FRAGMENTO DEL DOCUMENTO
Entre 1954 y 1966, Cirlot continúa escribiendo y publicando libros de poesía: a esta etapa pertenecen El palacio de plata (1955), en el que explora las posibilidades de la poesía permutativa, o Blanco (1961), además de La dama de Vallcarca (1957), el importante texto que anticipa el espíritu del ciclo de Bronwyn. Asumiendo una línea formal lejos de la experimentación, con un largo poema fragmentado en pequeños textos en prosa, La dama de Vallcarca parte de una fascinación que prefigura la que despertará su ciclo célebre. En el caso de La dama de Vallcarca —en el que invirtió dos años de trabajo—, aunque el título aluda a una mujer, a una de las misteriosas mujeres que con nombres distintos aparecen y reaparecen en su obra, el espacio se alza como auténtico protagonista del poema.

INSTRUCCIÓN A
Responde estas preguntas sobre el fragmento acerca de Cirlot:
(i) ¿En qué año se publicó El palacio de plata?
(ii) ¿Cuántos años de trabajo se invirtieron en La dama de Vallcarca?
(iii) ¿Qué se alza como auténtico protagonista de La dama de Vallcarca?
INSTRUCCIÓN B
Traduce al inglés esta oración del fragmento sobre Cirlot: "En el caso de La dama de Vallcarca —en el que invirtió dos años de trabajo—, aunque el título aluda a una mujer, a una de las misteriosas mujeres que con nombres distintos aparecen y reaparecen en su obra, el espacio se alza como auténtico protagonista del poema".
INSTRUCCIÓN C
Prolonga el fragmento sobre Cirlot con un párrafo nuevo que arranque después de su última oración.
El material no hace falta para resolver nada de lo que se pide.

BLOQUE DE DATOS
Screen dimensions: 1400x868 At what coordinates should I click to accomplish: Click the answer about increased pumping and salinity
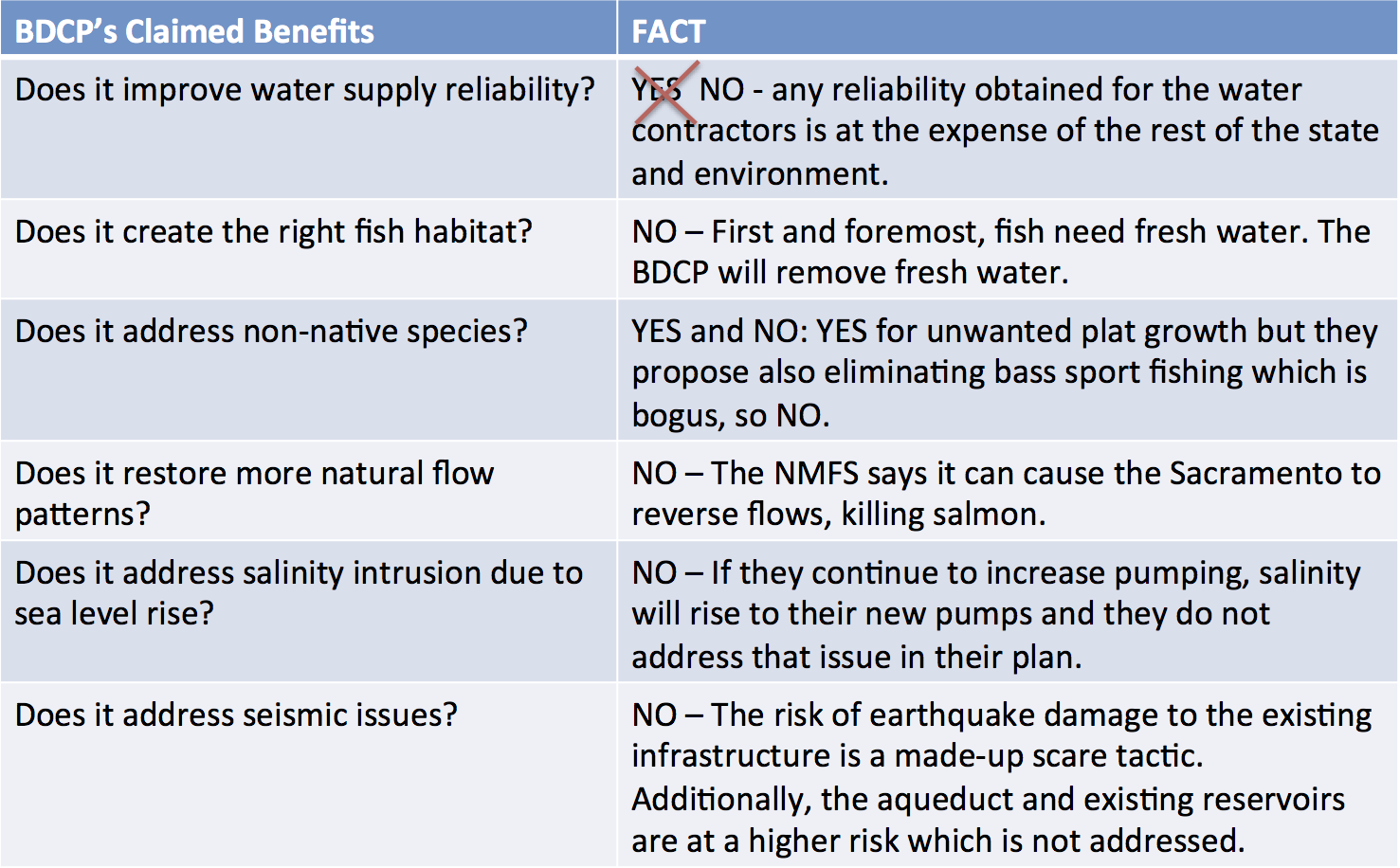[x=995, y=614]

RESPUESTA A
(i) En 1955.
(ii) Dos años.
(iii) El espacio.

RESPUESTA B
In the case of La dama de Vallcarca, to which two years of work were devoted, although the title alludes to a woman, one of the mysterious women who appear and reappear under different names in Cirlot's work, space rises as the true protagonist of the poem.

RESPUESTA C
El compositor austriaco Arnold Schönberg residió en el barrio barcelonés de Vallcarca, en el distrito de Gràcia, durante los años 1931 y 1932. El fervor de Cirlot por la obra de Schönberg, de quien adopta el hallazgo de la permutación, conduce al poeta a visitar ese lugar que considera repleto de magia: la magia misma que inspiró a su héroe. El poema, que el propio Cirlot define como «lo mejor que un español ha escrito en ortodoxo surrealismo» —en una carta de 1956 a Juan Fernández Figueroa, director de la revista Índice de Artes y Letras, que lo publicará como La muerte en Vallcarca—, narra un soñado viaje a la idealizada casa de Schönberg. En él, la voz que descubre y escribe reflexiona sobre la muerte, y sobre la belleza de la muerte, en uno de los textos más misteriosos e inquietantes de Cirlot.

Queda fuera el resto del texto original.